Brief:
Write down the lines exactly as they appear, from the one that contains "This screenshot has width=421, height=250." through the final line of the records, so that both ends are kept and no pictures come along.

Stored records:
-------

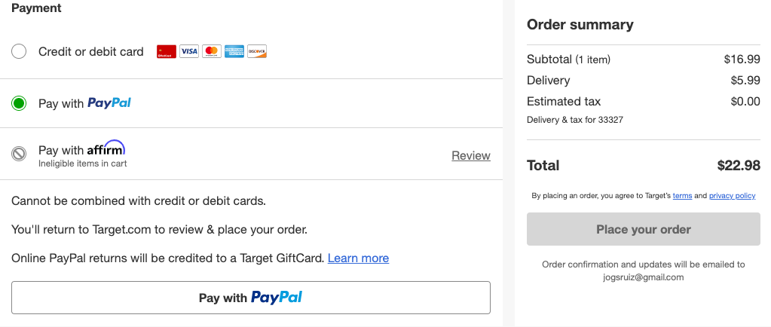This screenshot has height=327, width=771.
Task: Click the Visa card icon
Action: click(189, 52)
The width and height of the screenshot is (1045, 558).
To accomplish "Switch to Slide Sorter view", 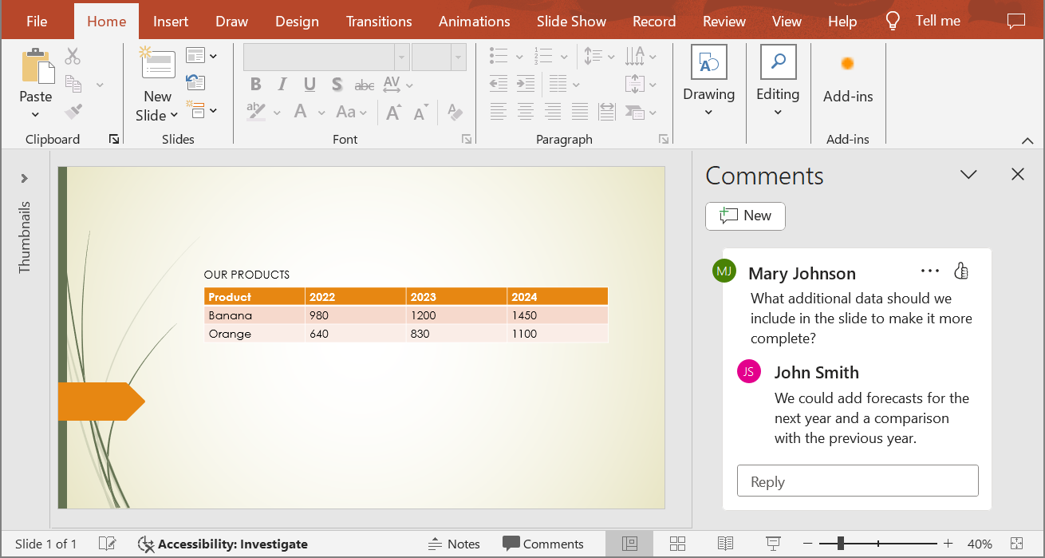I will [677, 544].
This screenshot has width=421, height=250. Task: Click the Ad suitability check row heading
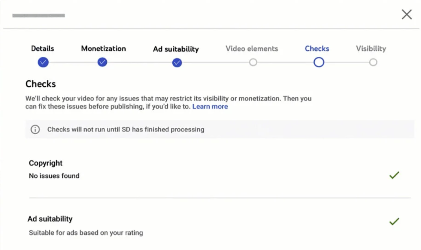50,219
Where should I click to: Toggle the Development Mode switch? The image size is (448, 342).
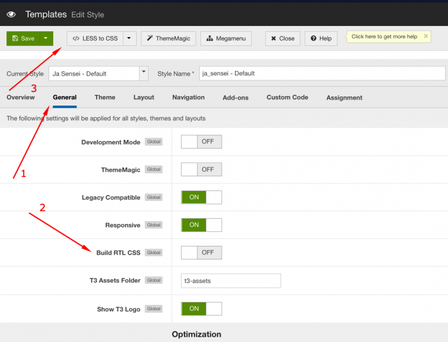pyautogui.click(x=201, y=142)
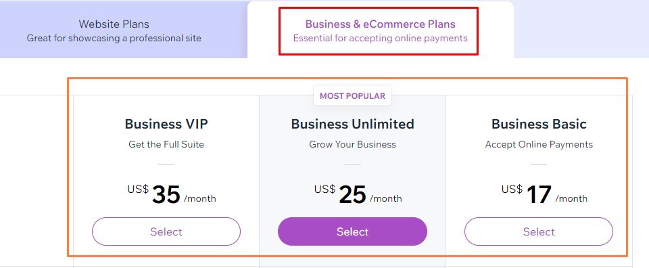Click the Business VIP heading
This screenshot has width=649, height=268.
166,124
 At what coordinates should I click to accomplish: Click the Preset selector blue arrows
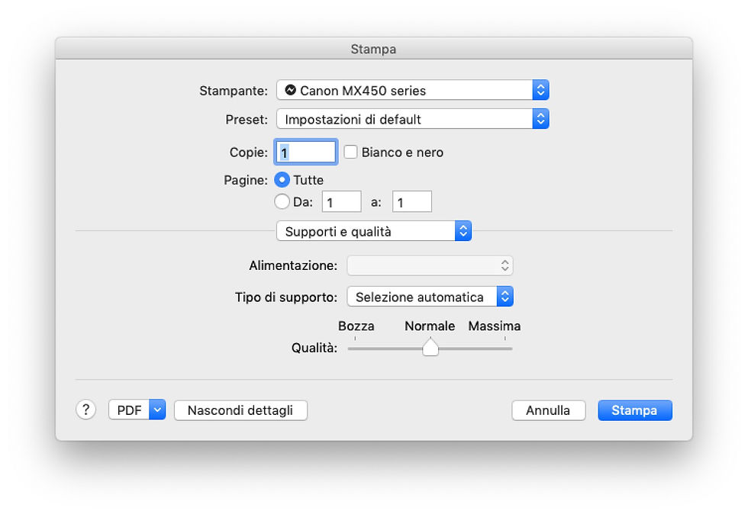(x=540, y=119)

-------

Worked solution:
This screenshot has width=421, height=250. Task: Click the Ad suitability check row heading
50,219
Where should I click to: Toggle the Development Mode switch? The image size is (448, 342).
pyautogui.click(x=201, y=142)
Click the Business VIP heading
This screenshot has width=649, height=268.
166,124
 At what coordinates should I click to accomplish: Click the Preset selector blue arrows
(x=540, y=119)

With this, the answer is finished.